- [Problem details] Reproduce the following entries verbatim, each one complete.

- [Extracted entries]
= = = = =
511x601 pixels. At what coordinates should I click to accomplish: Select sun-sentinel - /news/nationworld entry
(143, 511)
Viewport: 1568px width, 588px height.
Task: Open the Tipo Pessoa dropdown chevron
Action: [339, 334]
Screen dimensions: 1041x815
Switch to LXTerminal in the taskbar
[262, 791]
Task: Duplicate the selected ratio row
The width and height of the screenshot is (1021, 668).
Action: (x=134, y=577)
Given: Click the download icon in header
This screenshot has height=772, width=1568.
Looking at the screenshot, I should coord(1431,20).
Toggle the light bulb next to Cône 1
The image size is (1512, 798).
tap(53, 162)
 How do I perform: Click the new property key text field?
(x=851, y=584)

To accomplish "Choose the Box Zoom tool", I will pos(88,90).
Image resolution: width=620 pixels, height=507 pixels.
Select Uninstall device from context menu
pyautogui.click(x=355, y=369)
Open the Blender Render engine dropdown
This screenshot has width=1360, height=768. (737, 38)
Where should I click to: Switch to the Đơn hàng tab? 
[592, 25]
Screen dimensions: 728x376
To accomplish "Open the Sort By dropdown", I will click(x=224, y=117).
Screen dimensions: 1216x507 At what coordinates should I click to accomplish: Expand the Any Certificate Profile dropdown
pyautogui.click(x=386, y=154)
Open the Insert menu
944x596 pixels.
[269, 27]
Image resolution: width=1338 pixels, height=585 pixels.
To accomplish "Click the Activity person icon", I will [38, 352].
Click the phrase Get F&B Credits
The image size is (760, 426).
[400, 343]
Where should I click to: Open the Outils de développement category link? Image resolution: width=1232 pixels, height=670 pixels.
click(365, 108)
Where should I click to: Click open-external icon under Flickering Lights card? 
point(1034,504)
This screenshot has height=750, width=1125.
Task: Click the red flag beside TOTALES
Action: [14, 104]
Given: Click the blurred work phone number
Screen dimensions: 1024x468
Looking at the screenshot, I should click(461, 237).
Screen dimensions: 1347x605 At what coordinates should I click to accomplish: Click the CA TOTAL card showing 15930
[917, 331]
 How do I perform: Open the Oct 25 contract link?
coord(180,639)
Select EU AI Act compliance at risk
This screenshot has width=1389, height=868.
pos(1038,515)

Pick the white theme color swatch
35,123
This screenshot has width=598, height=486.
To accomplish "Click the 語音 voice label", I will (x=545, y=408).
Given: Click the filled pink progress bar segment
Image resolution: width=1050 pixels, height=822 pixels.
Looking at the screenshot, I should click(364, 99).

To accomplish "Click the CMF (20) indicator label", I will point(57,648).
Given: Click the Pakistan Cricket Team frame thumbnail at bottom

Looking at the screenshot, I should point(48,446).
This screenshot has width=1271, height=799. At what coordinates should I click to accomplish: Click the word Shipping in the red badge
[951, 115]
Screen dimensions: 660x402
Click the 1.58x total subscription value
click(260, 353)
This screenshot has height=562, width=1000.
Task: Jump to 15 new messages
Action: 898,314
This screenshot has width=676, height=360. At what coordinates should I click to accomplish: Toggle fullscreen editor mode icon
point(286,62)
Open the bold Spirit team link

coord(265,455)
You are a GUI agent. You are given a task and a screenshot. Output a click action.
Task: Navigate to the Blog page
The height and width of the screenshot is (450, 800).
= = = = =
- [Reply to the task]
511x601 pixels. At what coordinates should I click to accomplish: Select sun-sentinel - /news/nationworld entry
(143, 511)
Viewport: 1568px width, 588px height.
Task: Open the Tipo Pessoa dropdown chevron
Action: [339, 334]
Screen dimensions: 1041x815
Switch to LXTerminal in the taskbar
[262, 791]
Task: Duplicate the selected ratio row
The width and height of the screenshot is (1021, 668).
Action: (x=134, y=577)
Given: Click the download icon in header
This screenshot has height=772, width=1568.
Looking at the screenshot, I should coord(1431,20).
Toggle the light bulb next to Cône 1
The image size is (1512, 798).
tap(53, 162)
 How do I perform: Click the new property key text field?
(x=851, y=584)

To accomplish "Choose the Box Zoom tool", I will pos(88,90).
Image resolution: width=620 pixels, height=507 pixels.
Select Uninstall device from context menu
pyautogui.click(x=355, y=369)
Open the Blender Render engine dropdown
This screenshot has width=1360, height=768. (737, 38)
Where should I click to: Switch to the Đơn hàng tab? 
[592, 25]
Screen dimensions: 728x376
To accomplish "Open the Sort By dropdown", I will click(x=224, y=117).
Screen dimensions: 1216x507 At what coordinates should I click to accomplish: Expand the Any Certificate Profile dropdown
pyautogui.click(x=386, y=154)
Open the Insert menu
944x596 pixels.
[269, 27]
Image resolution: width=1338 pixels, height=585 pixels.
To accomplish "Click the Activity person icon", I will [38, 352].
Click the phrase Get F&B Credits
The image size is (760, 426).
[400, 343]
Where should I click to: Open the Outils de développement category link? Image resolution: width=1232 pixels, height=670 pixels.
click(365, 108)
Where should I click to: Click open-external icon under Flickering Lights card? 
point(1034,504)
This screenshot has height=750, width=1125.
Task: Click the red flag beside TOTALES
Action: [14, 104]
Given: Click the blurred work phone number
Screen dimensions: 1024x468
Looking at the screenshot, I should click(461, 237).
Screen dimensions: 1347x605 At what coordinates should I click to accomplish: Click the CA TOTAL card showing 15930
[917, 331]
 How do I perform: Open the Oct 25 contract link?
coord(180,639)
Select EU AI Act compliance at risk
This screenshot has width=1389, height=868.
pos(1038,515)

Pick the white theme color swatch
35,123
This screenshot has width=598, height=486.
To accomplish "Click the 語音 voice label", I will (x=545, y=408).
Given: Click the filled pink progress bar segment
Image resolution: width=1050 pixels, height=822 pixels.
Looking at the screenshot, I should click(364, 99).

To accomplish "Click the CMF (20) indicator label", I will point(57,648).
Given: Click the Pakistan Cricket Team frame thumbnail at bottom

Looking at the screenshot, I should point(48,446).
This screenshot has width=1271, height=799. At what coordinates should I click to accomplish: Click the word Shipping in the red badge
[951, 115]
Screen dimensions: 660x402
Click the 1.58x total subscription value
click(260, 353)
This screenshot has height=562, width=1000.
Task: Jump to 15 new messages
Action: 898,314
This screenshot has width=676, height=360. At what coordinates should I click to accomplish: Toggle fullscreen editor mode icon
point(286,62)
Open the bold Spirit team link

coord(265,455)
You are a GUI agent. You are given a task and a screenshot. Output a click action.
Task: Navigate to the Blog page
The height and width of the screenshot is (450, 800).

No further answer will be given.